Trabajadores humanitarios se enfrentaron a proyectiles de mortero y disparos mientras se esforzaban para cumplir con su misión de entregar ayuda en las partes más asediadas de la ciudad siria de Homs y evacuaron a más ciudadanos de la zona, un día antes de que se reanuden las conversaciones de paz entre los rebeldes y el régimen.

La pausa humanitaria de tres días, que comenzó el viernes para permitir que los civiles salieran del casco antiguo de la ciudad de Homs y para que la ayuda entrara, fue opacada por la violencia.
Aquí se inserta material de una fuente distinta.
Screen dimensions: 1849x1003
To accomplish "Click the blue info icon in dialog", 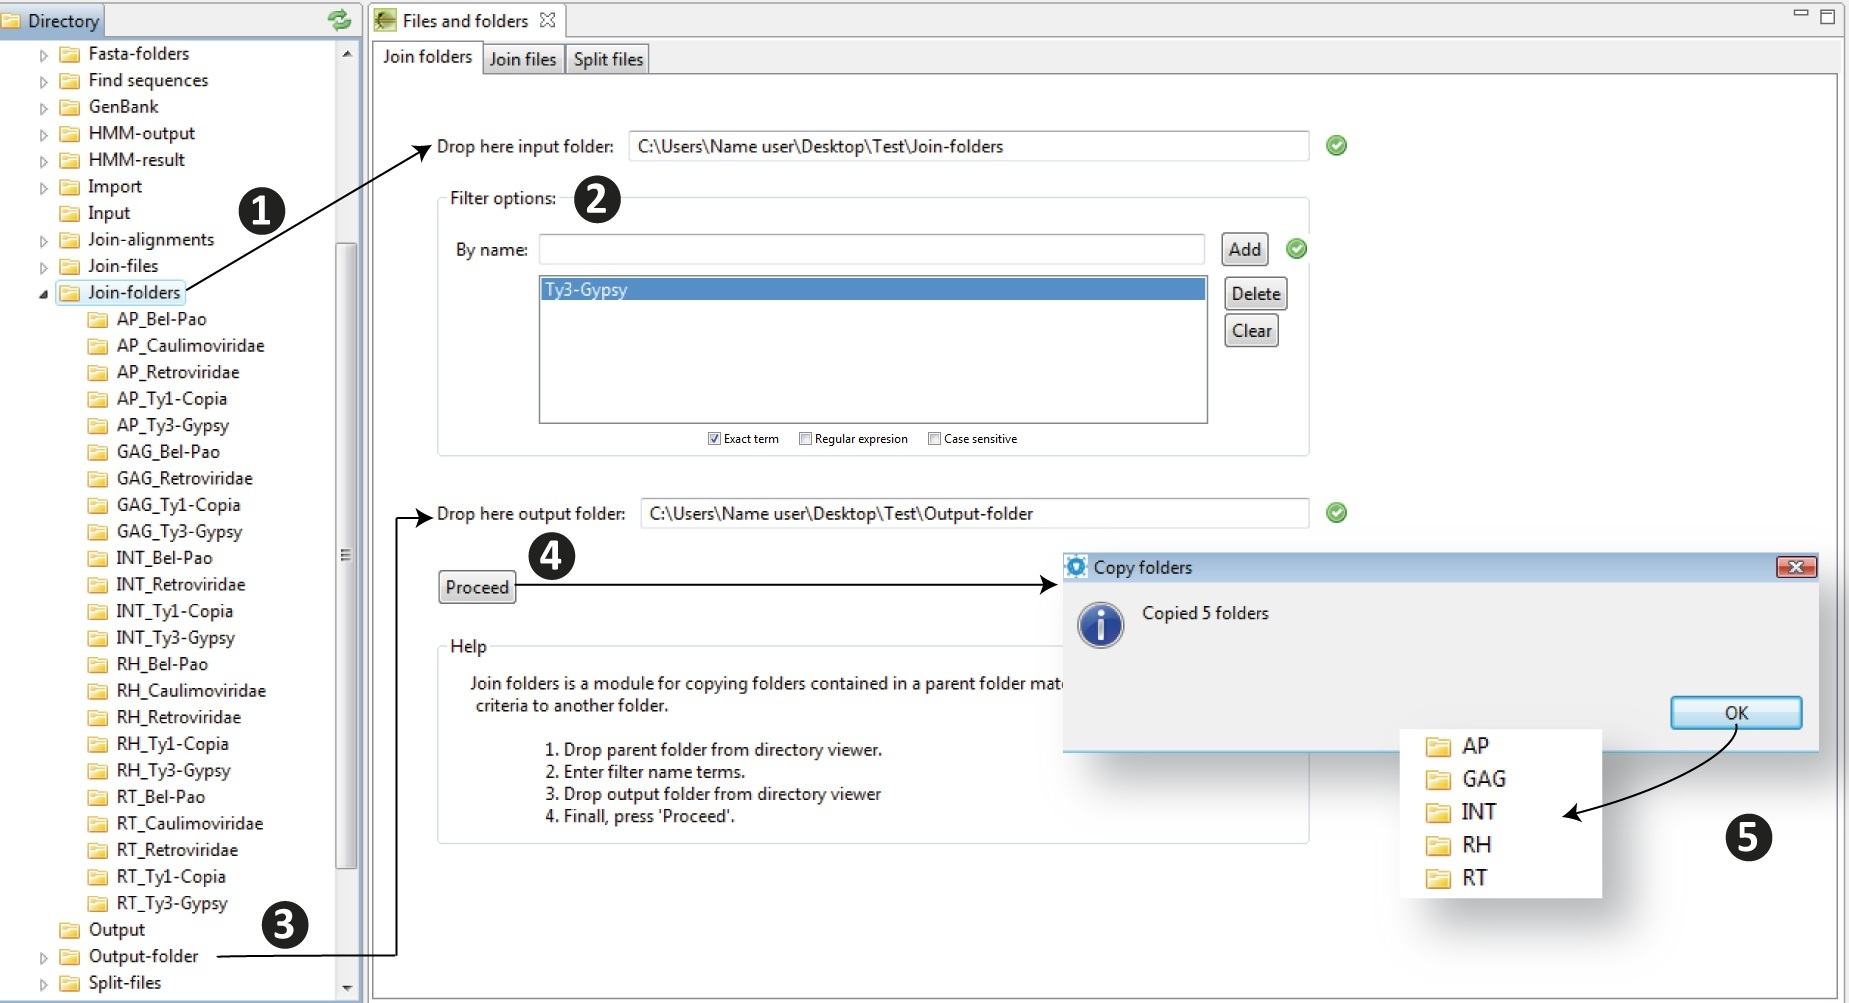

La jefa de Ayuda Humanitaria de las Naciones Unidas, Valerie Amos, manifestó que estaba profundamente decepcionada de que los trabajadores humanitarios fueran atacados deliberadamente.

El gobierno sirio ha estado bajo la presión de sus aliados, Rusia e Irán, para permitir que la ayuda entre a las zonas sitiadas de Homs, para mostrar buena voluntad antes de la segunda ronda de conversaciones de paz en Ginebra, que comienza hoy.

Se esperaba que el acuerdo sobre la ayuda a los barrios de la Ciudad Vieja, que han estado bajo sitio durante más de un año y medio, se lograra en la primera ronda de conversaciones el mes pasado; sin embargo, terminó con pocos resultados tangibles.

Cerca de 420 civiles fueron evacuados de la zona ayer, según la agencia de noticias estatal siria, SANA. Sin embargo, activistas en Homs manifestaron que al menos seis personas habían muerto después de que morteros cayeron mientras se reunían para evacuar.